Fast Frames or one of the clamp systems might be your best bet.


----------



## binki (Jul 16, 2006)

you can use your cap frame, you just need to fold the 'sides' up and hoop them in. it is a wrestling act for sure but it can be done. 

clamping frames can work also. 

btw, these are normally called bucket hats, if you do a search with that term you can find more. 

Embroidery Supplies.com - Fast Frames Embroidery Hoops

http://www.embroiderytipsandmore.com/index.php?option=com_alphacontent&task=view&id=160&Itemid=59


----------



## Liberty (Jul 18, 2006)

HoopTech makes a bucket hat frame that might work. But I can't imagine buying a $300 frame for one job?

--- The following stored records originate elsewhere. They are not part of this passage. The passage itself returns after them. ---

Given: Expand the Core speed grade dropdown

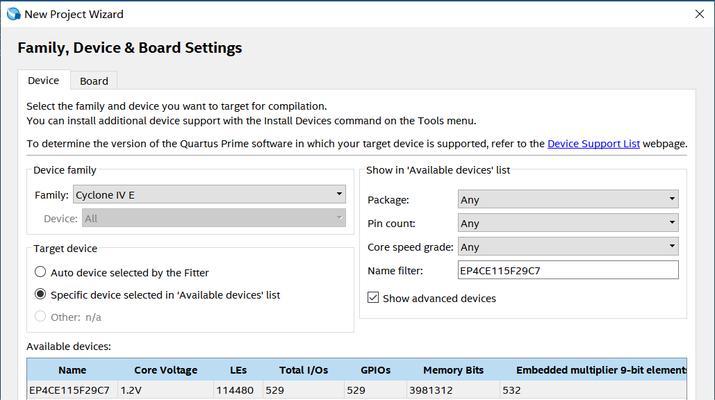Looking at the screenshot, I should point(568,247).
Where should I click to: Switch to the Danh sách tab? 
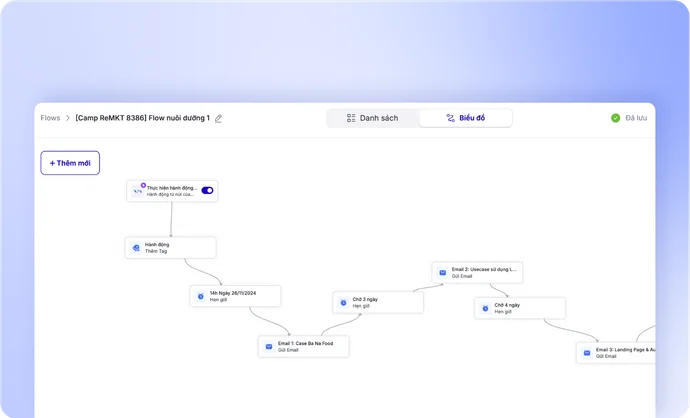pos(373,118)
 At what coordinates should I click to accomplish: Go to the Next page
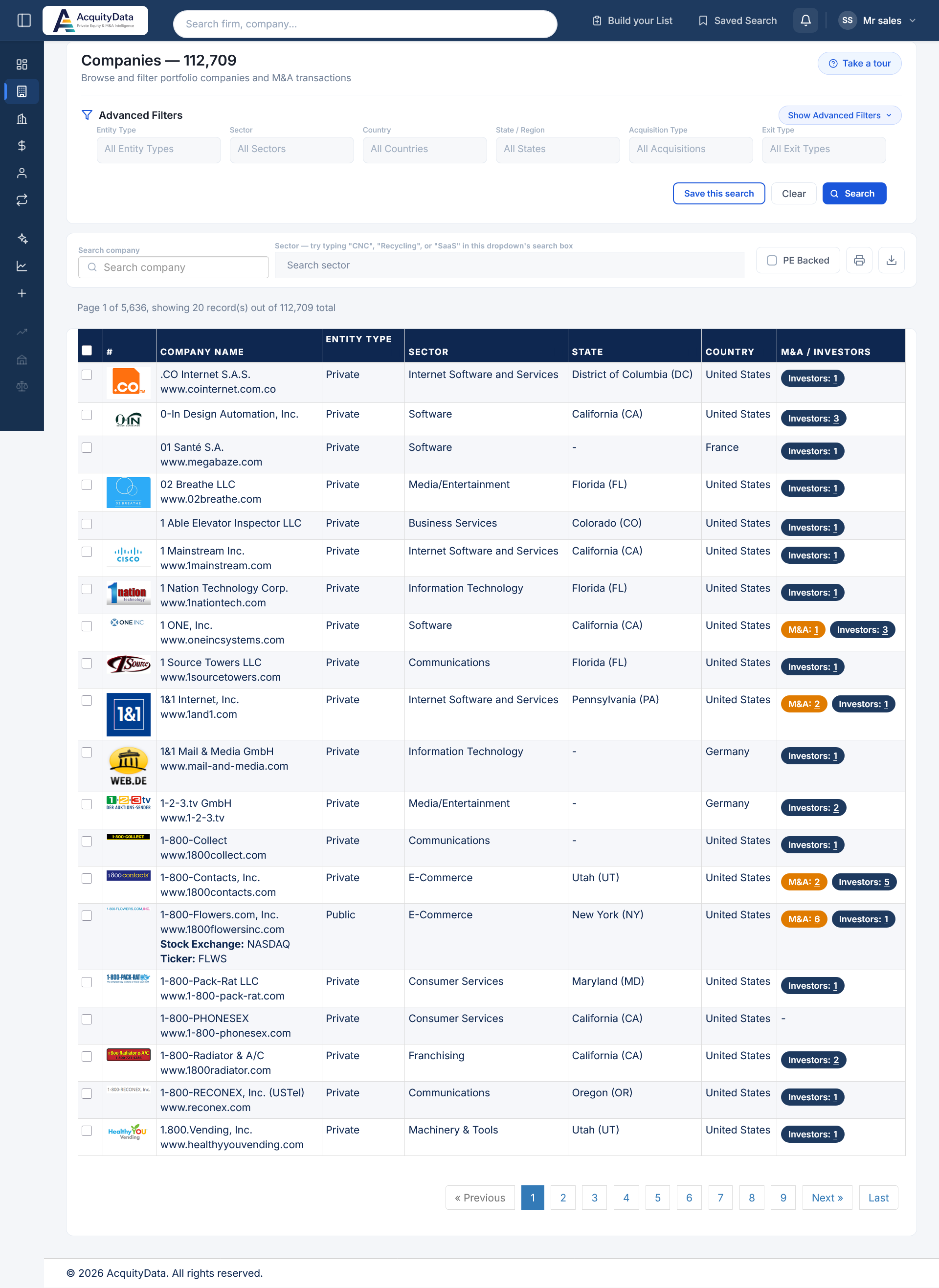click(x=826, y=1197)
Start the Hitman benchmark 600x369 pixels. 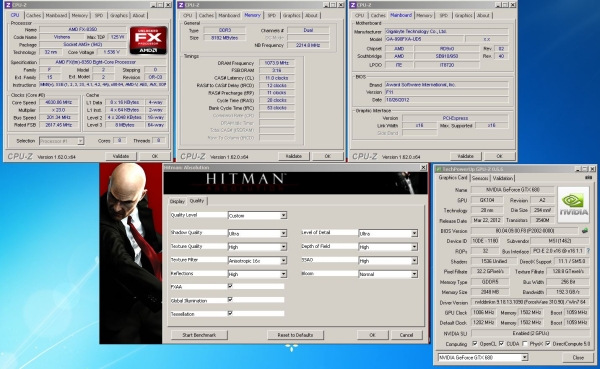[x=199, y=335]
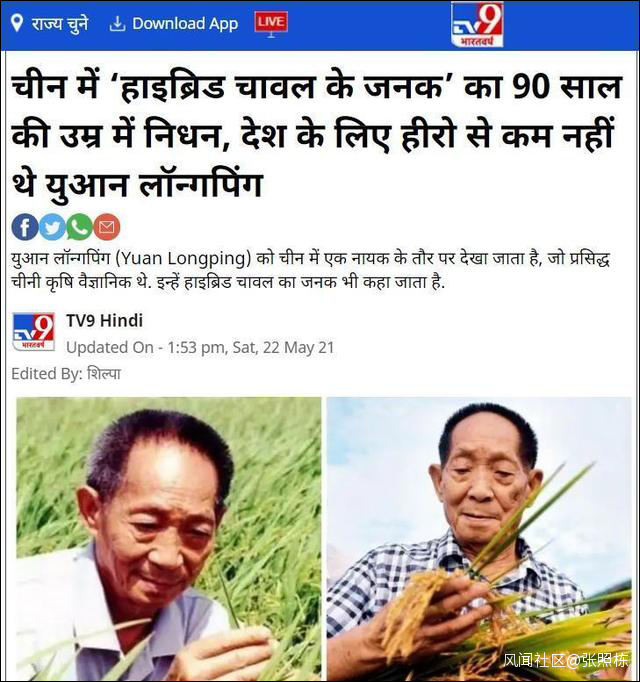Click the download arrow icon
Screen dimensions: 640x682
tap(117, 24)
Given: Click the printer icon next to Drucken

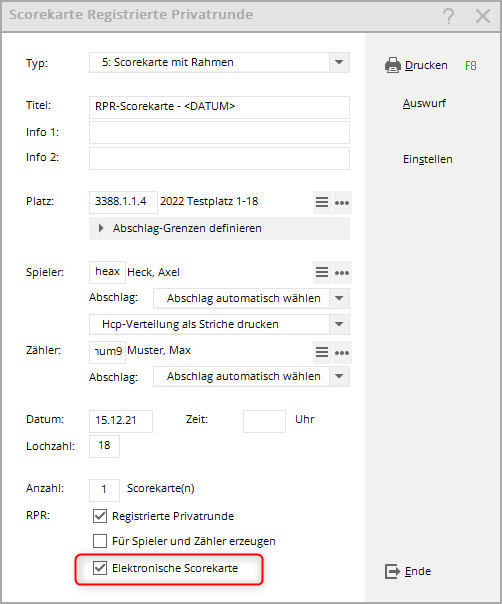Looking at the screenshot, I should pos(393,65).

Could you possible hoop a couple pieces of heavy tearaway in your cap frames and then pin the sun hat to the backing? You would need to be careful to put down a good underlay to nail the cap to the backing. A bit of spray ahdesive would help as well.


----------



## tosca (Jun 12, 2015)

I am also struggling with this and was wondering how you went with those hats? I only have 10 to do so don't want to buy an extra frame.


----------



## NiceThreadsLLC (Mar 20, 2012)

The hoop tech bucket frame is really worth the investment if you have people looking for these hats. We didn't really make any money on the first couple jobs, but now we have them and don't need to turn people away. We got 1 to start and then when we started getting larger orders we picked up more of them.


----------



## SunEmbroidery (Oct 18, 2007)

I use regular hat frames and fold the sides. Just be careful that the front (if that is the design location) isn't obstructed by the folded sides.


----------